Japanese painter (1944–2003)

Keizo Morishita (Kitakyushu, 4 February 1944 – Milan, 5 April 2003) was a Japanese painter who lived most of his life in Italy.

==Academy and early years==
Morishita was born in Kitakyūshū-shi, in the Fukuoka Prefecture in Japan. In 1963, at 19 years old, he obtained a scholarship and moved to Milan to study Arts. He attended Marino Marini’s classes at the Brera Fine Arts Academy, where he graduated in 1968. Although Morishita majored in sculpture, his elected medium was painting. His mixed cultural identity, paired with a great intellectual curiosity, prompted him to explore different strategies and procedures from the majority of his fellow students. In the early Sixties, Morishita had direct contact with the avant-garde art scene in milan, which was still linked with Spatialism. His first solo exhibition took place in 1967 at Galleria La Chiocciola in Padua.

==Artistic career==
Throughout his career Morishita exhibited mostly in Italy, with exhibitions in Milan, Rome, Venice, Turin, Florence, Padua and Brescia.
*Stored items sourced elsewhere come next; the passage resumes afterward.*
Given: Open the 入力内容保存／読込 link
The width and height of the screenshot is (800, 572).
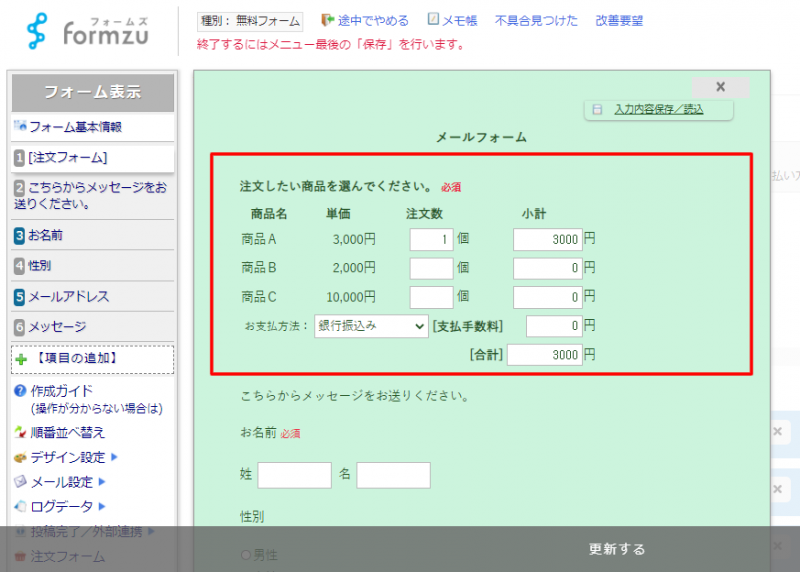Looking at the screenshot, I should [658, 110].
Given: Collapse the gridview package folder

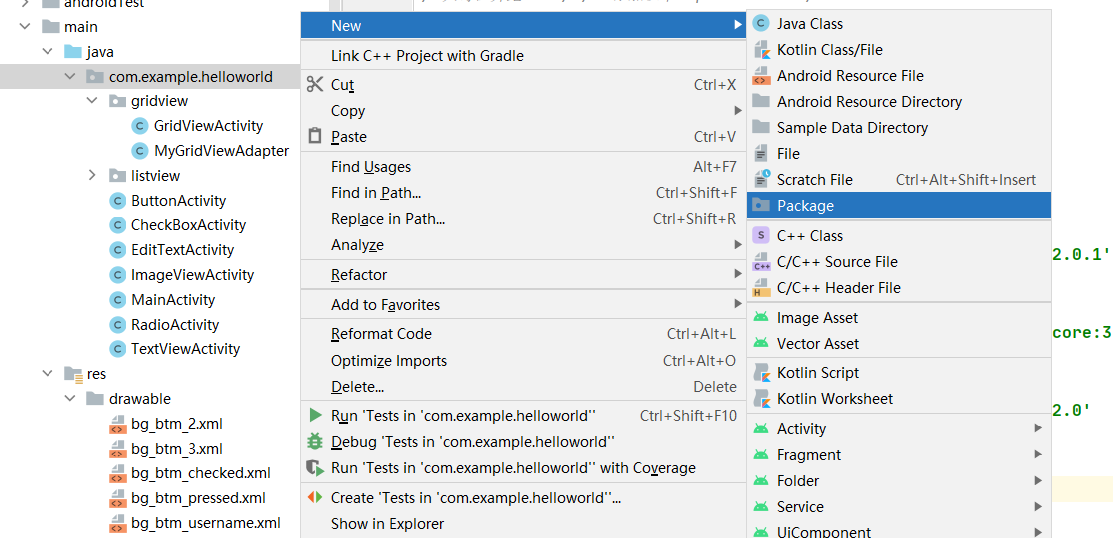Looking at the screenshot, I should [92, 101].
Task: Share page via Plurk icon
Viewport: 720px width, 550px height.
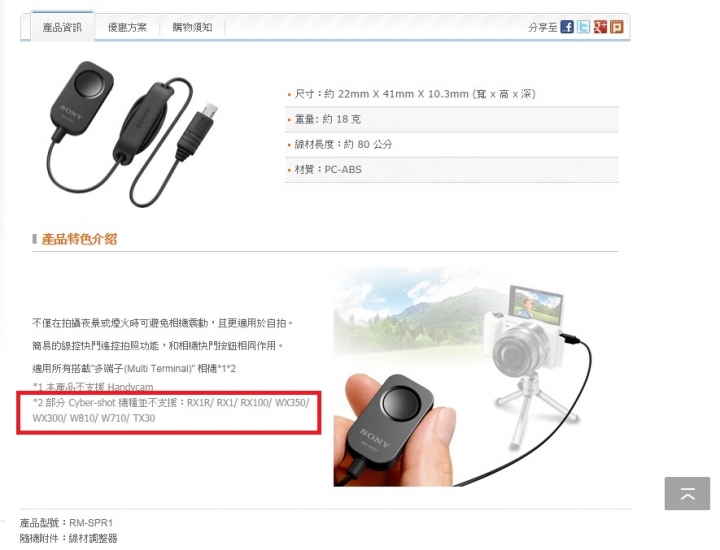Action: [617, 27]
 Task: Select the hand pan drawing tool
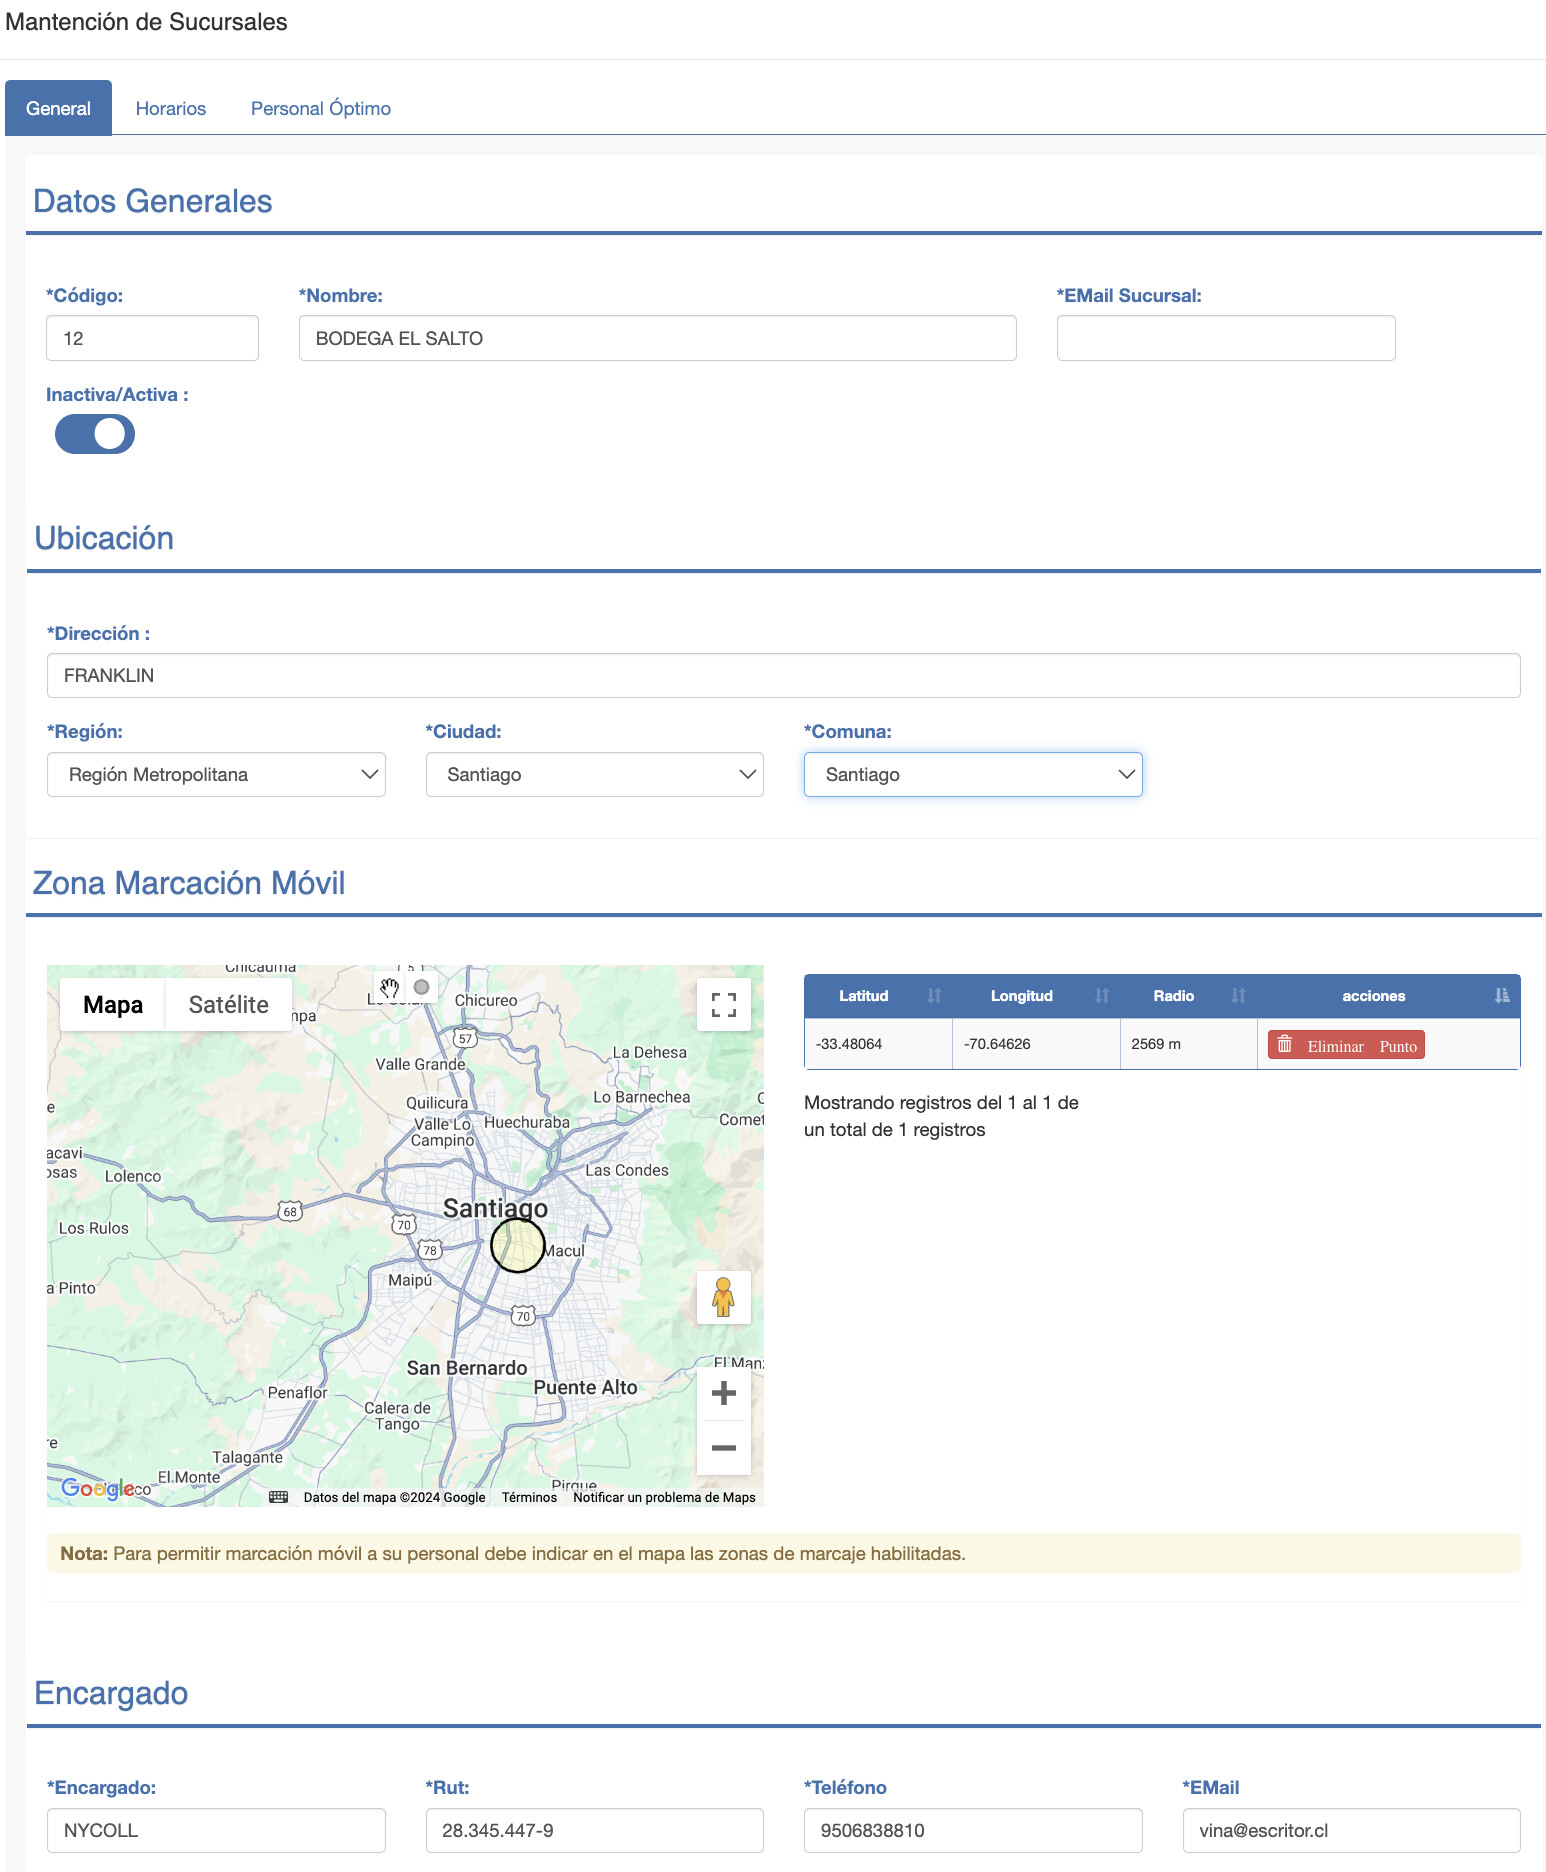(x=389, y=988)
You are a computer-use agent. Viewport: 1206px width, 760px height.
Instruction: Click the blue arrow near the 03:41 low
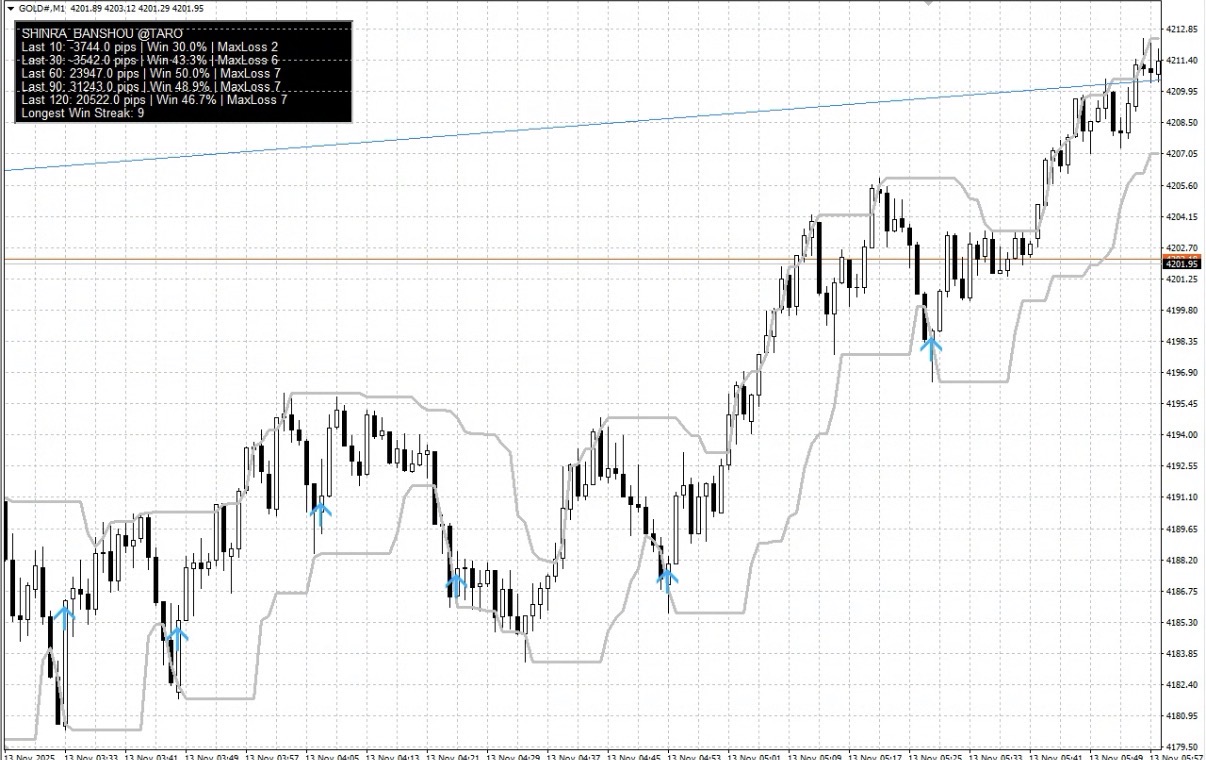coord(177,638)

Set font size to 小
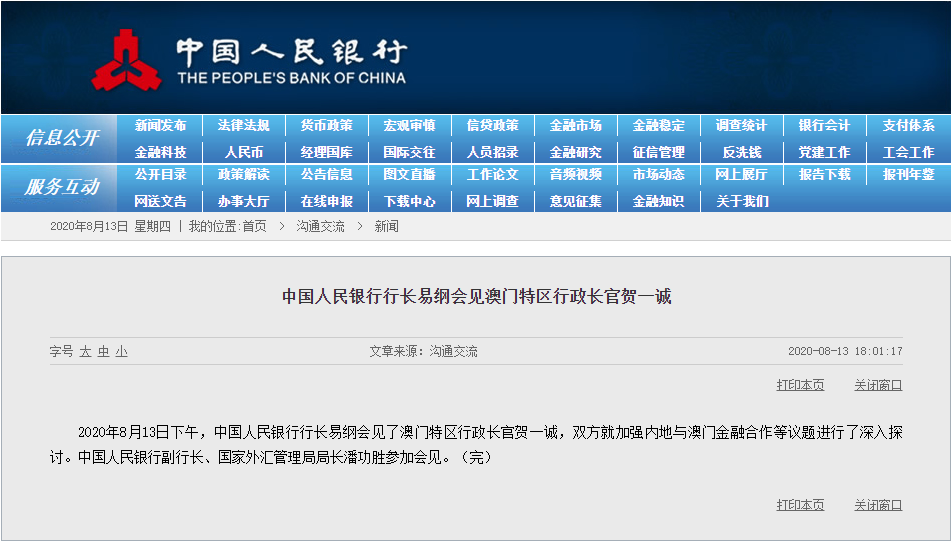(121, 352)
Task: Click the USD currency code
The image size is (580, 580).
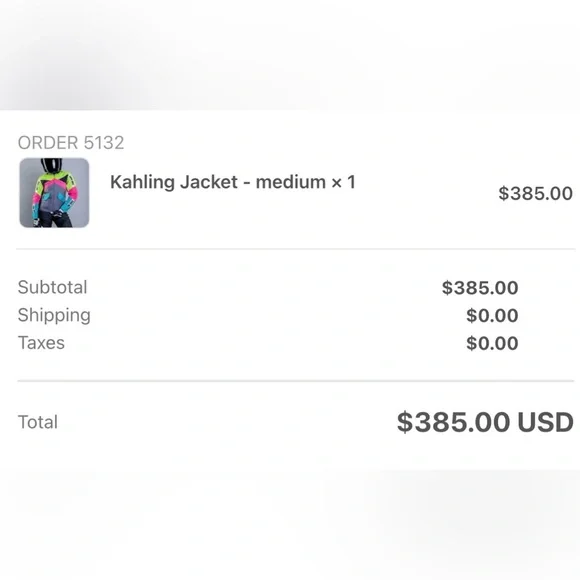Action: (x=546, y=422)
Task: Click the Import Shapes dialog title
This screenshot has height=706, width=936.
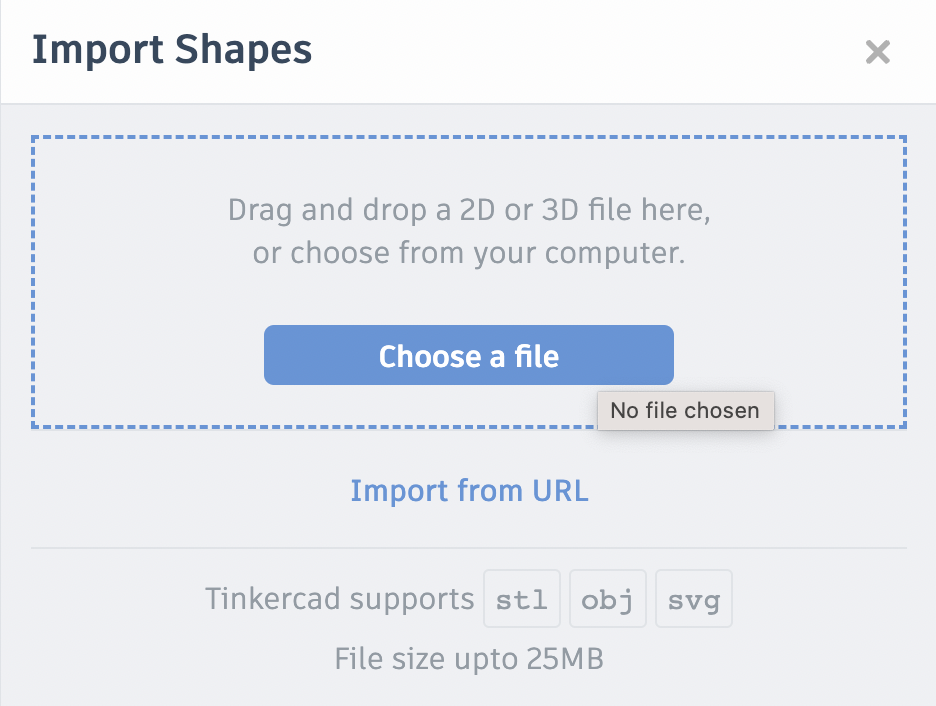Action: point(172,50)
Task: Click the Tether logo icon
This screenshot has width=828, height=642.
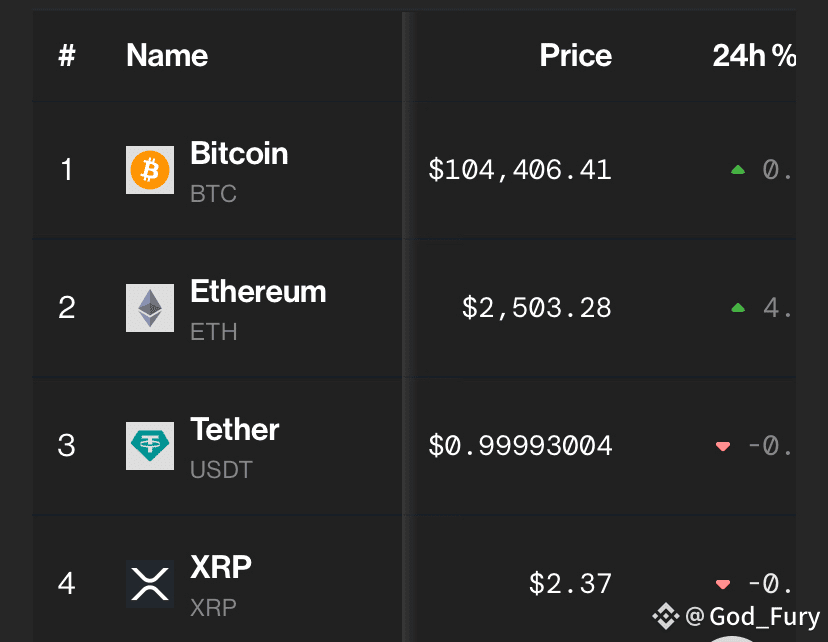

He also exhibited his work in Switzerland (Lugano and Geneva); France (Paris and Saint Tropez); Denmark (Copenhagen); Belgium (Ghent); England (Chester); Taiwan, China, Mexico, and Japan (Tokyo, Osaka, Nagoya, Niigata and his hometown Kitakyūshū). Many art critics and curators have written about his work, including Franco Russoli, Roberto Sanesi, Emilio Tadini, Valerio Adami, Ottavio Missoni, Milena Milani, Carlo Franza, Luigi Carluccio, Renzo Margonari, Walter Schönenberger, Taijin Tendo, Keiko Asako, Tani Arata and Rolly Marchi.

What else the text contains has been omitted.